O Nupef também treina a comunidade para produzir conteúdo cultural e educacional local que pode ser acessado localmente, para reduzir o consumo de banda larga. Eles produzem fotografias, gravação e edição de áudio e vídeo, bem como abordam questões de privacidade e segurança online.

Penalva

O quilombo de Penalva (população de 1.000 habitantes) conseguiu sua rede comunitária no âmbito de um projeto em 2017 do Nupef. A concessão de 2018–2020 permitiu que ele se expandisse em quatro nós, dobrando seu alcance, velocidade e limite de dados. A rede comunitária agora atinge o dobro de usuários - pelo menos 300 pessoas.

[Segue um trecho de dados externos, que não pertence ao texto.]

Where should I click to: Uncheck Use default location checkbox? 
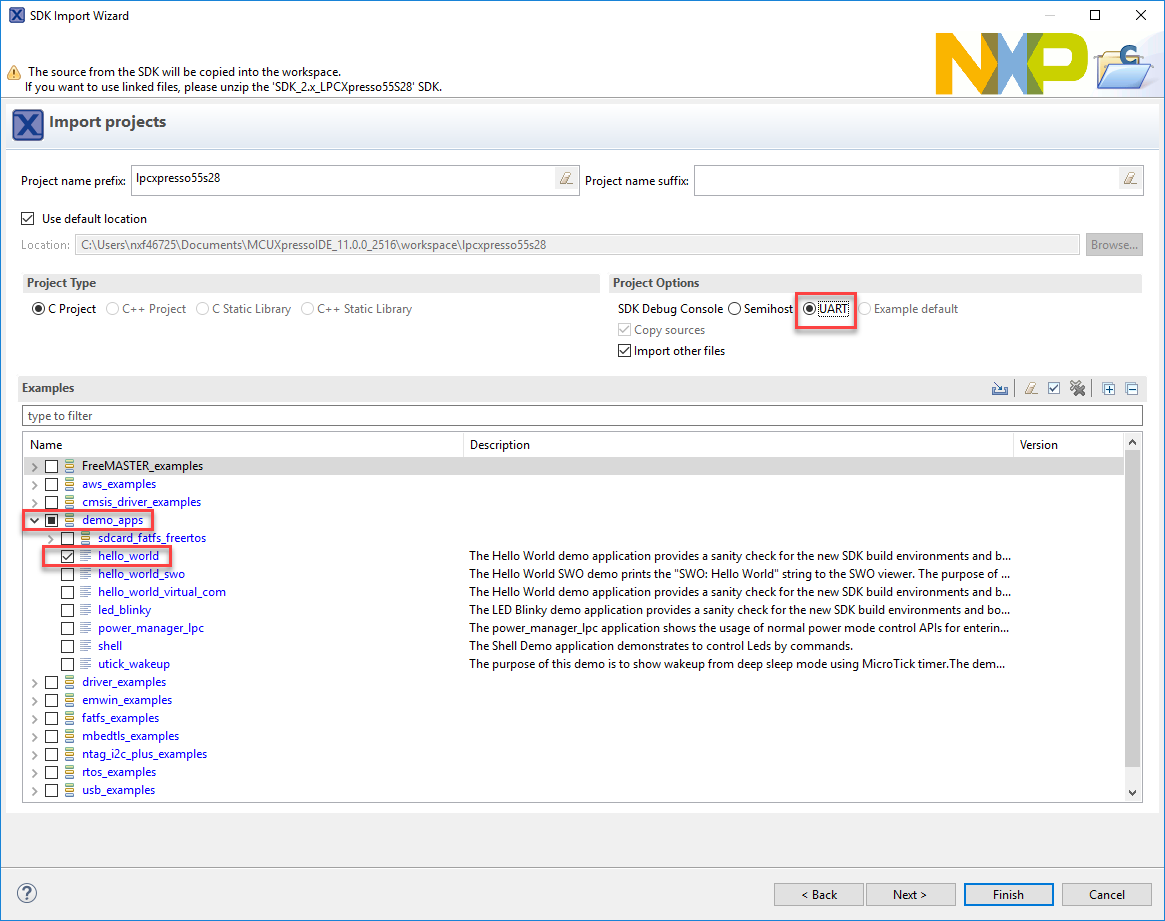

“É uma forma de proteger nossos líderes de ameaças. Com a Internet, podemos denunciar crimes a qualquer hora” - Geovania Machado Aires, educadora, assistente de projetos e administradora da rede comunitária Penalva.

Moradores de Penalva aprendem sobre as conexões wi-fi com técnicos. Foto: Paulo Duarte / Nupef

De acordo com alguns relatórios, as redes comunitárias também economizaram tempo e dinheiro dos residentes, permitindo-lhes declarar impostos, solicitar subsídios agrícolas ou comerciais e enviar documentos de trabalho online. Antes, eles passavam um dia inteiro viajando para a cidade de Pinheiro - de moto, barco ou a cavalo - onde pagavam de 180 a 300 reais por documento. Agora, pessoas de 50 pequenas comunidades vêm a Penalva para registrar documentos online gratuitamente.

O acesso à Internet também ajudou na preservação cultural, afirma Aires, elogiando as oficinas de produção de conteúdo. Eles até organizaram um concurso de vídeo para jovens mostrarem sua língua, cultura e criatividade.

"Foi uma experiência fantástica; um momento de aprendizagem”, afirma Aires. “Agora nosso objetivo é avançar com mais equipamentos e conexões para que outras comunidades tenham acesso.”